Senior housing project in Cochranton proposed

COCHRANTON — A Mercer County developer’s proposed $12.3 million apartment project for low-income senior citizens in Cochranton is being backed by Cochranton Borough Council.

Adams Place is a three-story, 39-unit apartment complex being pitched by Hudson Companies of Hermitage. It would be built on a 1.7-acre vacant site on North Franklin Street on the north side of the borough. The vacant land is owned by the Economic Progress Alliance of Crawford County.

Hudson Companies currently has a similar senior housing project under construction at Conneaut Lake called Evans Square.

The Adams Place site is adjacent to the Cochranton Community Services building that was developed into medical offices, a pharmacy and a credit union office by the Economic Progress Alliance. The apartment site will be subdivided from the larger parcel if the project moves forward.

Borough Council voted 5-0 at its meeting this week to support the plan following a brief presentation by Hudson officials. Councilmen David Staples and Cory Jackson were absent from the meeting.

The 39-unit building would have 37 one-bedroom and two two-bedroom units with four of the apartments fully handicapped accessible. Each apartment would have a kitchen, dining area, living room and bathroom. The one-bedroom units would be 628 square feet and the two-bedroom apartments about 850 square feet.

The construction budget is estimated at $8.5 million with a total cost of $12.3 million including development and site acquisition, according to Kelley Coey, Hudson’s development coordinator.

Hudson plans to apply to the Pennsylvania Housing Finance Agency in October for funding assistance, Coey said.

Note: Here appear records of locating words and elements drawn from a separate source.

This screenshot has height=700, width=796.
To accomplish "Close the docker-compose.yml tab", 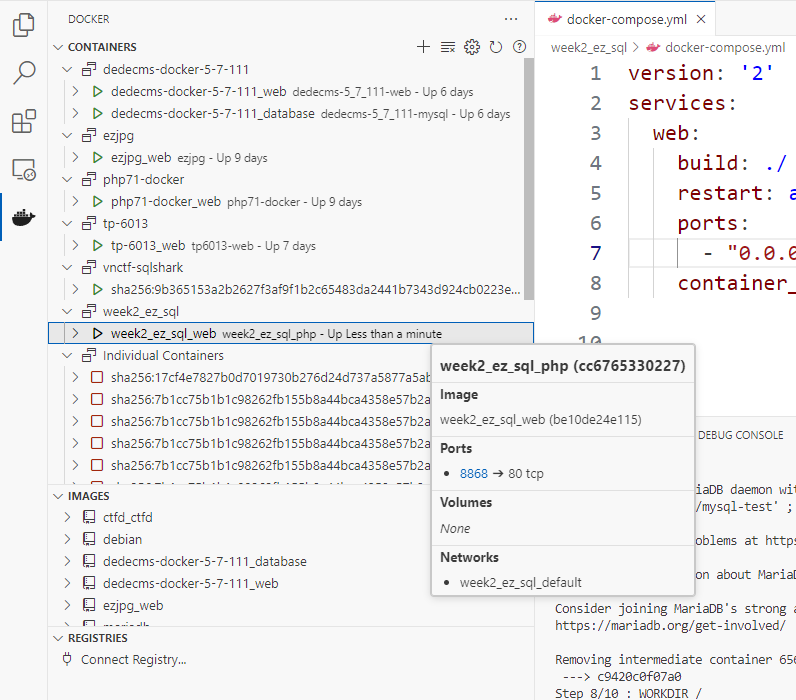I will tap(701, 19).
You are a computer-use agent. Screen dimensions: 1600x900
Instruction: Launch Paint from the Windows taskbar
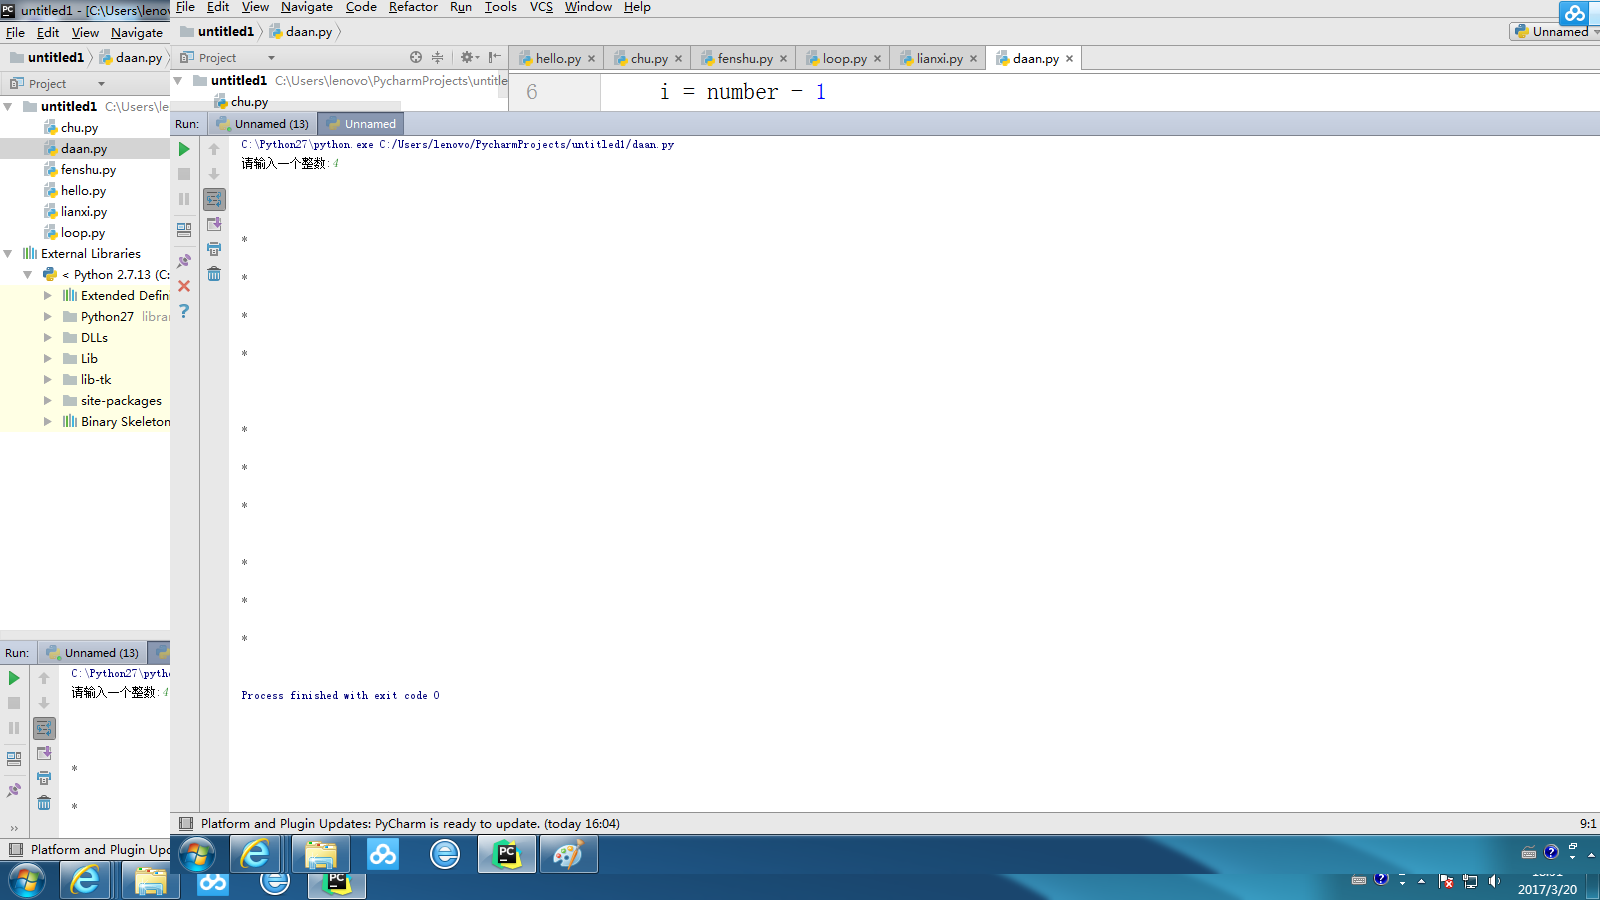coord(568,855)
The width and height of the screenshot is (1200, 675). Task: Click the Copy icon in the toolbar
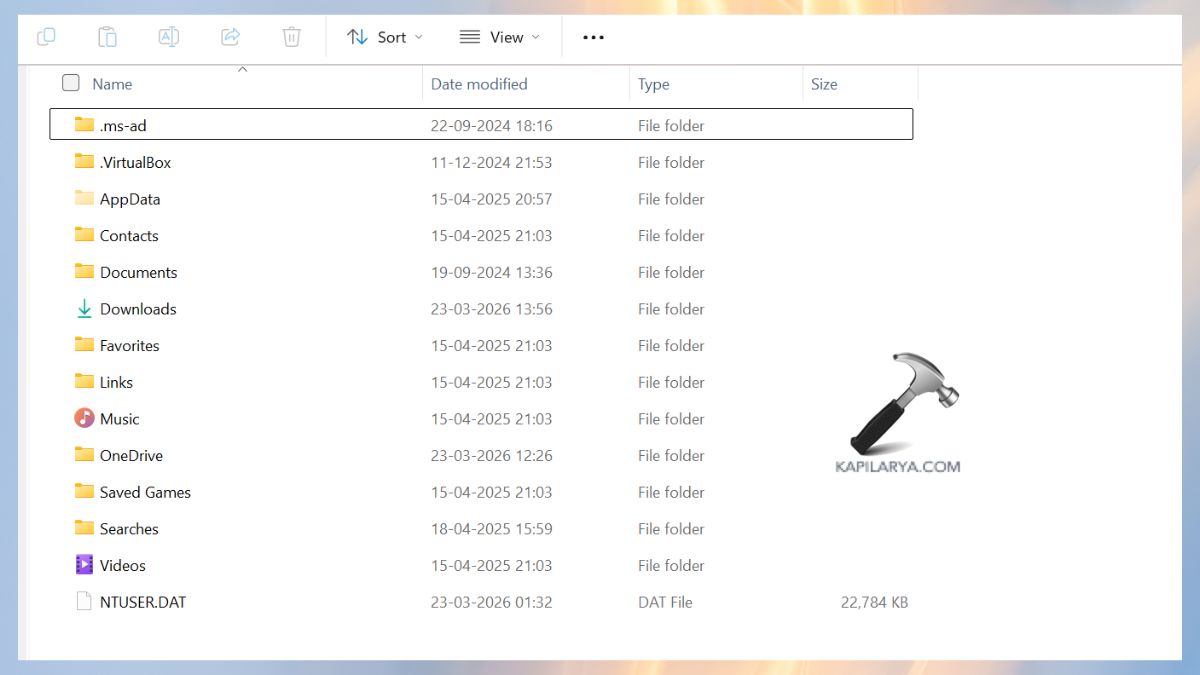click(46, 36)
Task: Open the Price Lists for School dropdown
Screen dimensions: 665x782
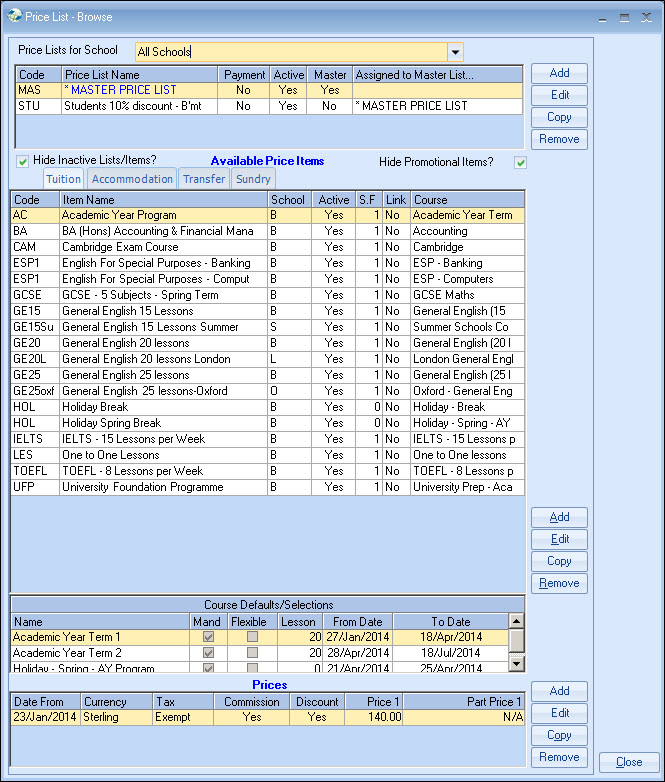Action: pos(455,52)
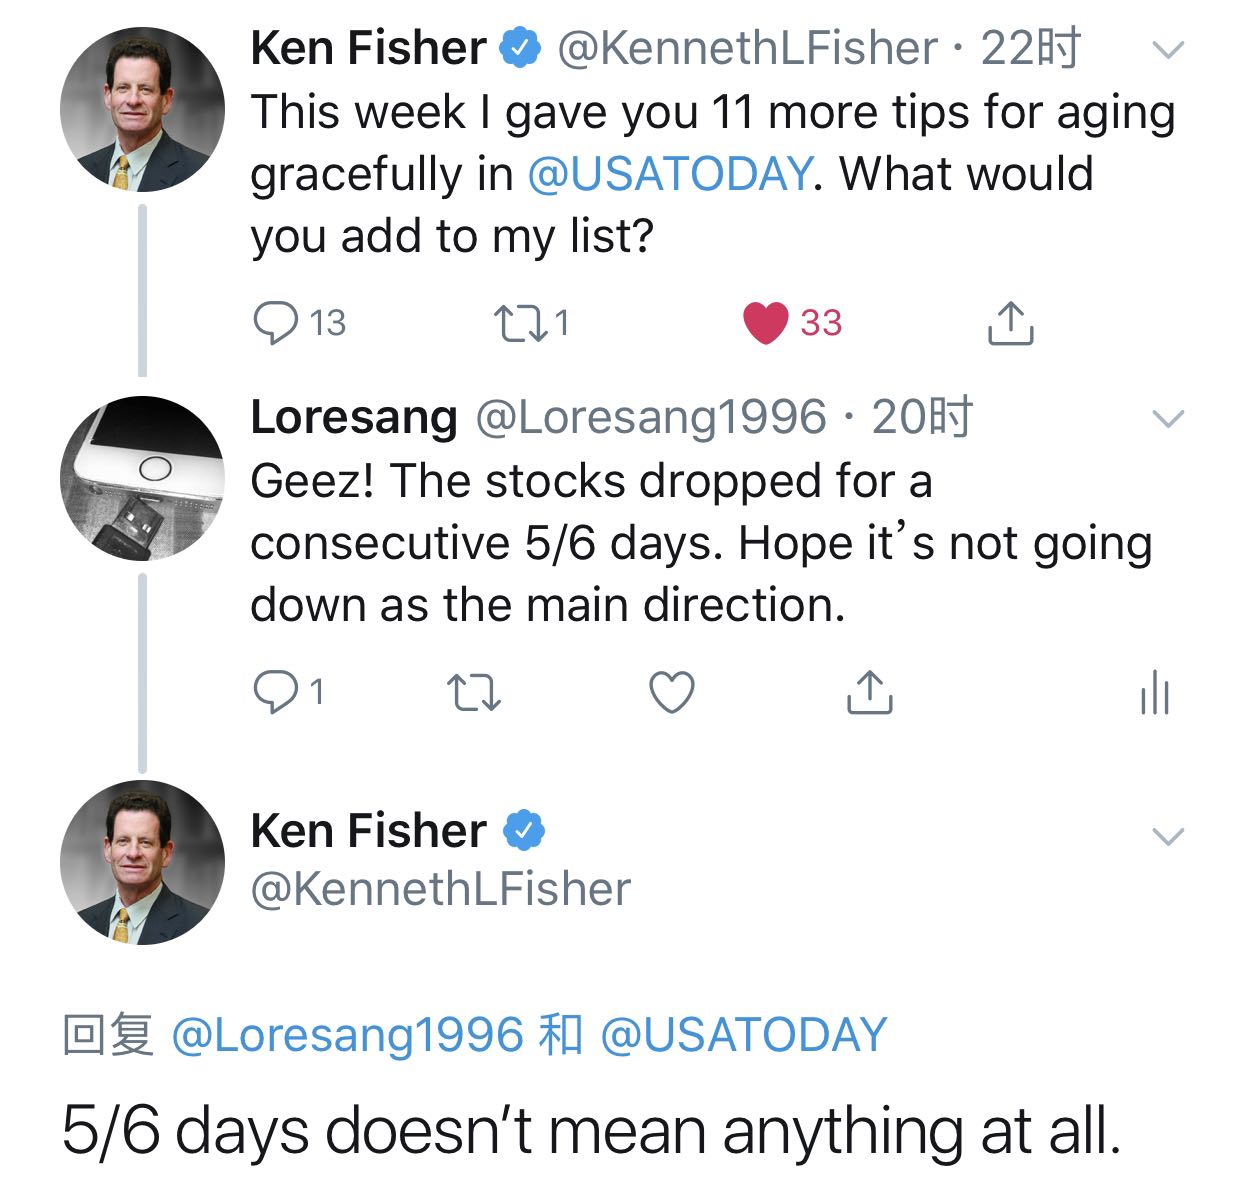Open dropdown arrow on Loresang's tweet

click(x=1168, y=418)

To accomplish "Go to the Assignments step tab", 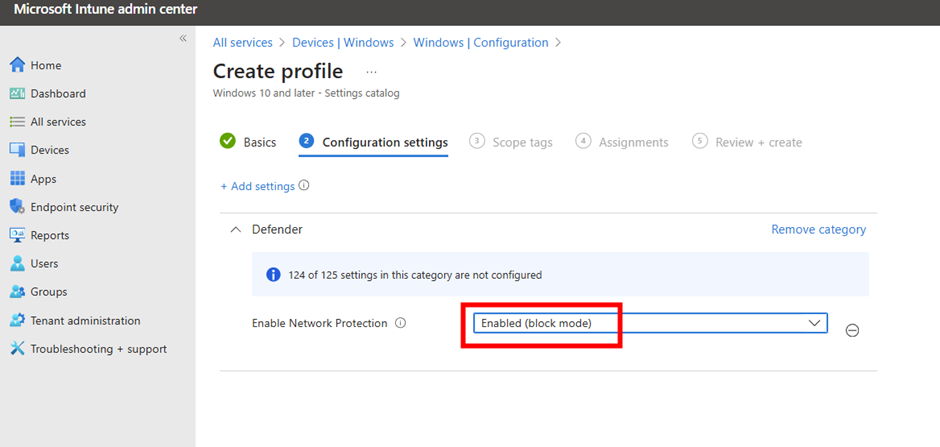I will (622, 142).
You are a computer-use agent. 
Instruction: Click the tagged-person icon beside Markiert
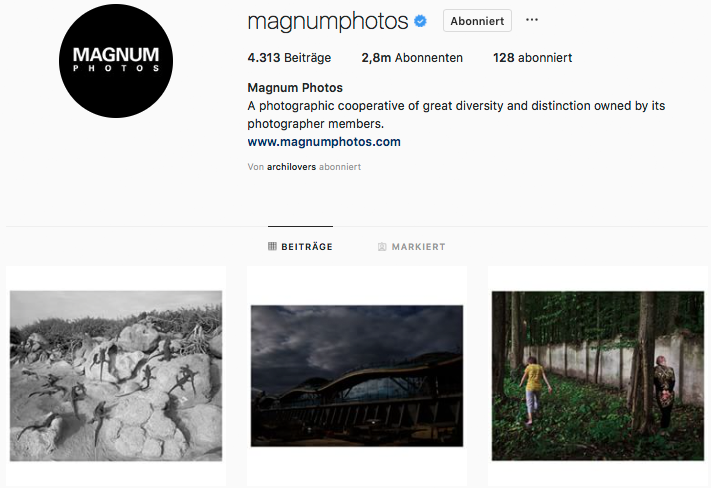(x=382, y=247)
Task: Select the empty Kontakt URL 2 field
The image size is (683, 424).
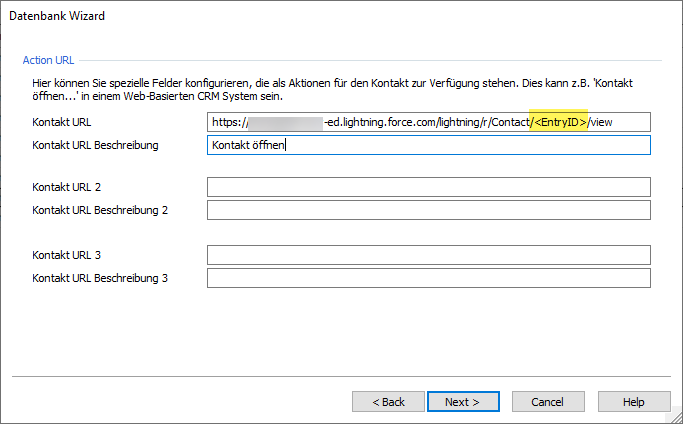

If the PHFA application is approved, funding wouldn’t be announced until spring 2018 and not released until later in 2018, Coey said. Construction then wouldn’t begin until the spring of 2019 with completion in 2020 at the earliest.

State funding approval generally takes about two years, she said.

“It’s going to be a long process, Coey said.

Rent for the 39 apartments must meet PHFA guidelines for low-income residents, according to Coey.

Of the units, two will be reserved for households whose income is no more than 20 percent of the average median income of the area, which currently is $8,060 for one person and $9,200 for two people. Another 18 units will be 50 percent of the average median income for the area, which currently is $20,150 a year for one person and $23,000 for two people. The other 19 will be for households whose income is no more than 60 percent of the average median income, which currently is $24,180 for one person and $27,600 for two people.

Rent would range from about $215 to $777 per month depending on income, according to Tyler Hudson, a partner in the Hudson firm. Rent would include water, sewer and trash removal, he said.

The building will be designed for maximum energy efficiency, Hudson said, and would be managed by NDC Real Estate Management with staff on hand.

The design will include a community room with kitchen, a fitness center, activity room, shared laundry room, front porch with a fireplace and a wired library/innovations center where residents may taken webinars and classes via the Internet, he said.

A garden kitchen connected to a greenhouse that connects to an outdoor space for resident community gardens will be on the rear of the building, he said.

Collaborations with Thiel and Allegheny colleges are planned for educational programs, and Primary Heath Network would provide health coaches and wellness seminars, Hudson said. Programming also would be done with the Cochranton Senior Center, he said.

Mark Turner, executive director of the Economic Progress Alliance, confirmed Wednesday that Hudson Companies has a two-year option to purchase the proposed site with an option for a third year if necessary.

“We’re excited about it,” Turner said of the proposed housing project. “It continues the use of the site for community purposes.”